[Saved data entries]
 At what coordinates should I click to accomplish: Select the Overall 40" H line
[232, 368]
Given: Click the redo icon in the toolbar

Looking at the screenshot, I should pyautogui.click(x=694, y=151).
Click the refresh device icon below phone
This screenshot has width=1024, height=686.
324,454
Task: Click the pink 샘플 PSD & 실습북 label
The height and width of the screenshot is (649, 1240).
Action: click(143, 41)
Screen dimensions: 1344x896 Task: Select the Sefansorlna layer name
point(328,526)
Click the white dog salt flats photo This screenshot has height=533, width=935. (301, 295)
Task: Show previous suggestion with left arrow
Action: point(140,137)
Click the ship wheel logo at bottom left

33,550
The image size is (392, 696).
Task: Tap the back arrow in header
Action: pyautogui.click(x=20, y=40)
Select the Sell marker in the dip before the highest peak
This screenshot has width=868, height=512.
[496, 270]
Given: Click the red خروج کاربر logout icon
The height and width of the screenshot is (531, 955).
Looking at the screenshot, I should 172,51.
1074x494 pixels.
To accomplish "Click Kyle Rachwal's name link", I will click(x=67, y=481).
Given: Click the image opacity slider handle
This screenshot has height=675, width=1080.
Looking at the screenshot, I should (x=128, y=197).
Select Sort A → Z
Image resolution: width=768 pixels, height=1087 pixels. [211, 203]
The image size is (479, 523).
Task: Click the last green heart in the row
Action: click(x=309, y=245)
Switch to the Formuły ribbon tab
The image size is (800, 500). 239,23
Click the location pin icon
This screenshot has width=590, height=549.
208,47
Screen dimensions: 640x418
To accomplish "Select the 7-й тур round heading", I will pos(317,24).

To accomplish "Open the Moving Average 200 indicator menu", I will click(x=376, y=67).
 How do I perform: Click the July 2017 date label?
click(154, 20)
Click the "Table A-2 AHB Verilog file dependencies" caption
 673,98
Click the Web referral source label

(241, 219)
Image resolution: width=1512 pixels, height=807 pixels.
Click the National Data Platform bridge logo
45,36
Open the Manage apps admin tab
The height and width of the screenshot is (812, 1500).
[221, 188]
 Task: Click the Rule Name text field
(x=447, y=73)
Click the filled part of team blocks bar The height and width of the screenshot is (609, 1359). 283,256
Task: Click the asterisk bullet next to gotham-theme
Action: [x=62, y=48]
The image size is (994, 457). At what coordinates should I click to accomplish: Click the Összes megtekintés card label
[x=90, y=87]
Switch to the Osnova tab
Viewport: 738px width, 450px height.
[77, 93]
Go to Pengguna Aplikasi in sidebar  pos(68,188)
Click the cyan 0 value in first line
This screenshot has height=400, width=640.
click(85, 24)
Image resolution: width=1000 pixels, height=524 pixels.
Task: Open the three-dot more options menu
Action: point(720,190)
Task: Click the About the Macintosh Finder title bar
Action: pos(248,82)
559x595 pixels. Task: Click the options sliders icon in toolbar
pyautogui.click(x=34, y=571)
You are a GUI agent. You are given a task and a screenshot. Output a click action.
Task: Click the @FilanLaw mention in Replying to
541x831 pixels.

WHAT YOU SHOULD DO
Exact copies of every record are required, so retype them in full.

EXERCISE ANSWER
 At what coordinates should I click to accomplish: Select the Overall 40" H line
[232, 368]
Given: Click the redo icon in the toolbar

Looking at the screenshot, I should pyautogui.click(x=694, y=151).
Click the refresh device icon below phone
This screenshot has width=1024, height=686.
324,454
Task: Click the pink 샘플 PSD & 실습북 label
The height and width of the screenshot is (649, 1240).
Action: click(143, 41)
Screen dimensions: 1344x896 Task: Select the Sefansorlna layer name
point(328,526)
Click the white dog salt flats photo This screenshot has height=533, width=935. (301, 295)
Task: Show previous suggestion with left arrow
Action: point(140,137)
Click the ship wheel logo at bottom left

33,550
The image size is (392, 696).
Task: Tap the back arrow in header
Action: pyautogui.click(x=20, y=40)
Select the Sell marker in the dip before the highest peak
This screenshot has width=868, height=512.
[496, 270]
Given: Click the red خروج کاربر logout icon
The height and width of the screenshot is (531, 955).
Looking at the screenshot, I should 172,51.
1074x494 pixels.
To accomplish "Click Kyle Rachwal's name link", I will click(x=67, y=481).
Given: Click the image opacity slider handle
This screenshot has height=675, width=1080.
Looking at the screenshot, I should (x=128, y=197).
Select Sort A → Z
Image resolution: width=768 pixels, height=1087 pixels. [211, 203]
The image size is (479, 523).
Task: Click the last green heart in the row
Action: click(x=309, y=245)
Switch to the Formuły ribbon tab
The image size is (800, 500). 239,23
Click the location pin icon
This screenshot has width=590, height=549.
208,47
Screen dimensions: 640x418
To accomplish "Select the 7-й тур round heading", I will pos(317,24).

To accomplish "Open the Moving Average 200 indicator menu", I will click(x=376, y=67).
 How do I perform: Click the July 2017 date label?
click(154, 20)
Click the "Table A-2 AHB Verilog file dependencies" caption
 673,98
Click the Web referral source label

(241, 219)
Image resolution: width=1512 pixels, height=807 pixels.
Click the National Data Platform bridge logo
45,36
Open the Manage apps admin tab
The height and width of the screenshot is (812, 1500).
[221, 188]
 Task: Click the Rule Name text field
(x=447, y=73)
Click the filled part of team blocks bar The height and width of the screenshot is (609, 1359). 283,256
Task: Click the asterisk bullet next to gotham-theme
Action: [x=62, y=48]
The image size is (994, 457). At what coordinates should I click to accomplish: Click the Összes megtekintés card label
[x=90, y=87]
Switch to the Osnova tab
Viewport: 738px width, 450px height.
[77, 93]
Go to Pengguna Aplikasi in sidebar  pos(68,188)
Click the cyan 0 value in first line
This screenshot has height=400, width=640.
click(85, 24)
Image resolution: width=1000 pixels, height=524 pixels.
Task: Open the three-dot more options menu
Action: point(720,190)
Task: Click the About the Macintosh Finder title bar
Action: pos(248,82)
559x595 pixels. Task: Click the options sliders icon in toolbar
pyautogui.click(x=34, y=571)
You are a GUI agent. You are given a task and a screenshot. Output a click action.
Task: Click the @FilanLaw mention in Replying to
541x831 pixels.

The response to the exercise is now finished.